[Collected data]
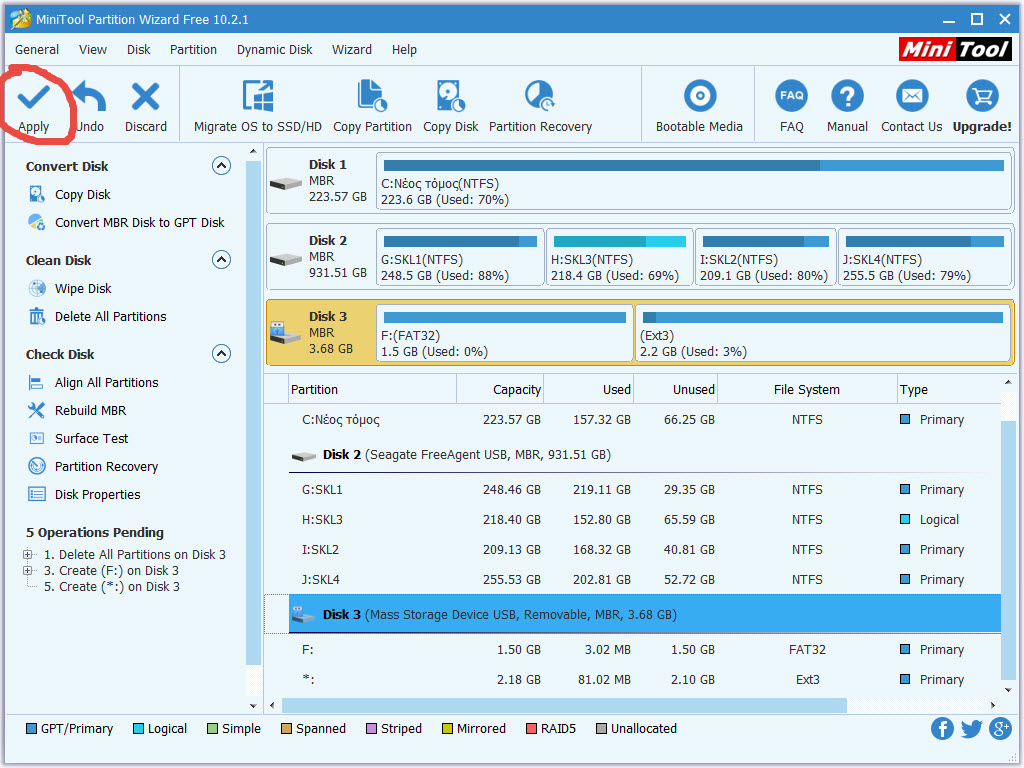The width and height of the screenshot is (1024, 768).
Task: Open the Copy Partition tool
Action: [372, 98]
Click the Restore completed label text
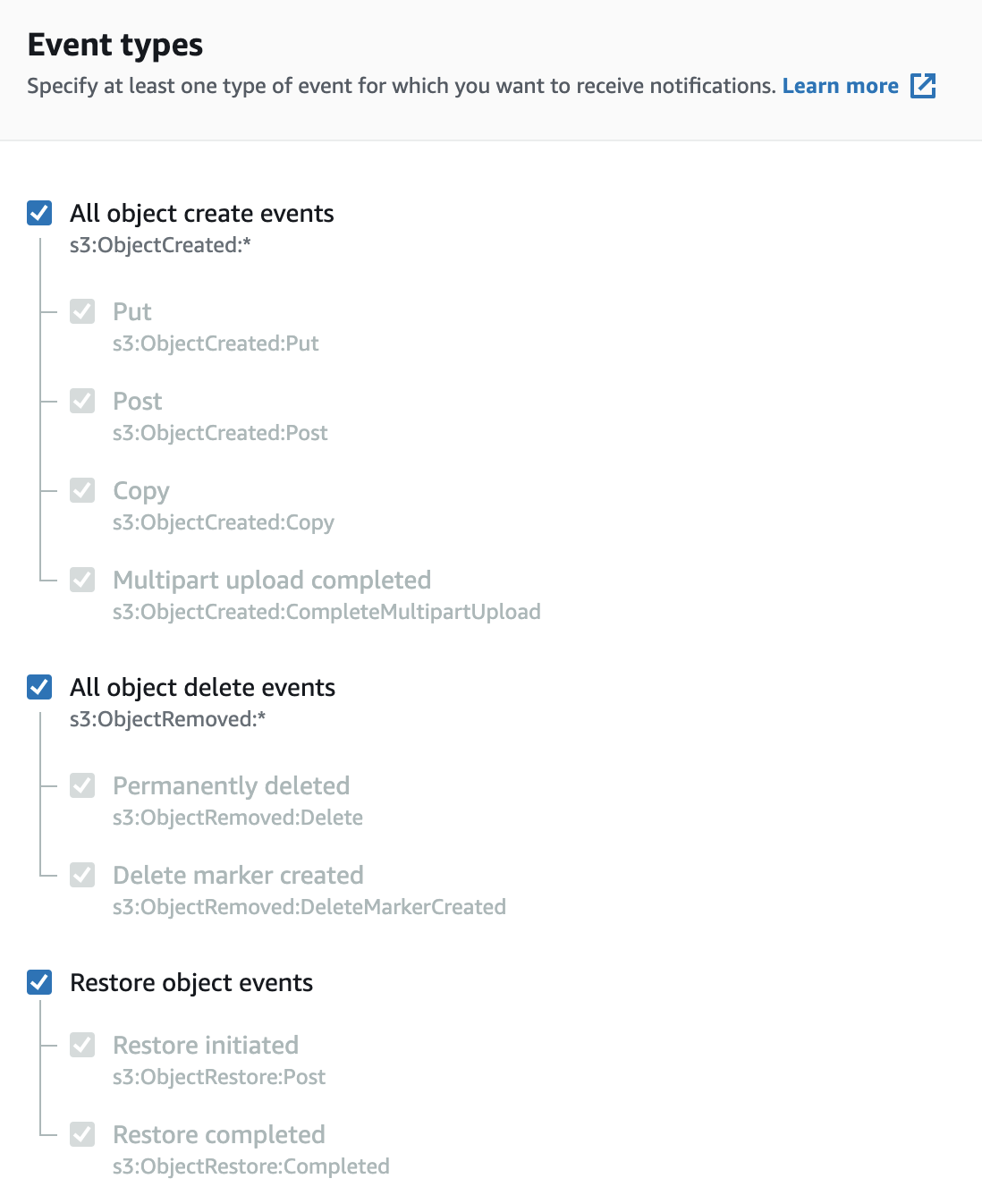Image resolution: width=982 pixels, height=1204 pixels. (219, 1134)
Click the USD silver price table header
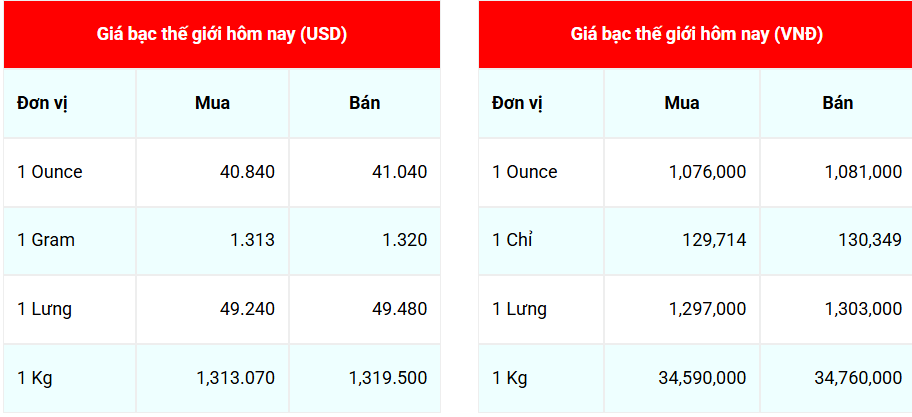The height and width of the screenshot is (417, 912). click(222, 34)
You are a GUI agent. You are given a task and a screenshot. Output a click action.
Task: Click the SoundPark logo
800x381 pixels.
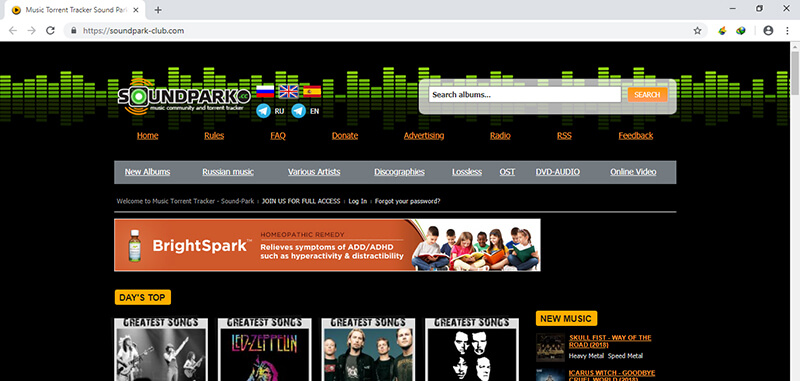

> What you need to do
The lines from the one holding "Click the USD silver price table header" to the final line of the entries are to be duplicated exactly, and the pictures are to be left out.

> Finished task
Click the USD silver price table header
The height and width of the screenshot is (417, 912). click(222, 34)
You are a GUI agent. You are given a task and a screenshot. Output a click action.
Task: Click the SoundPark logo
800x381 pixels.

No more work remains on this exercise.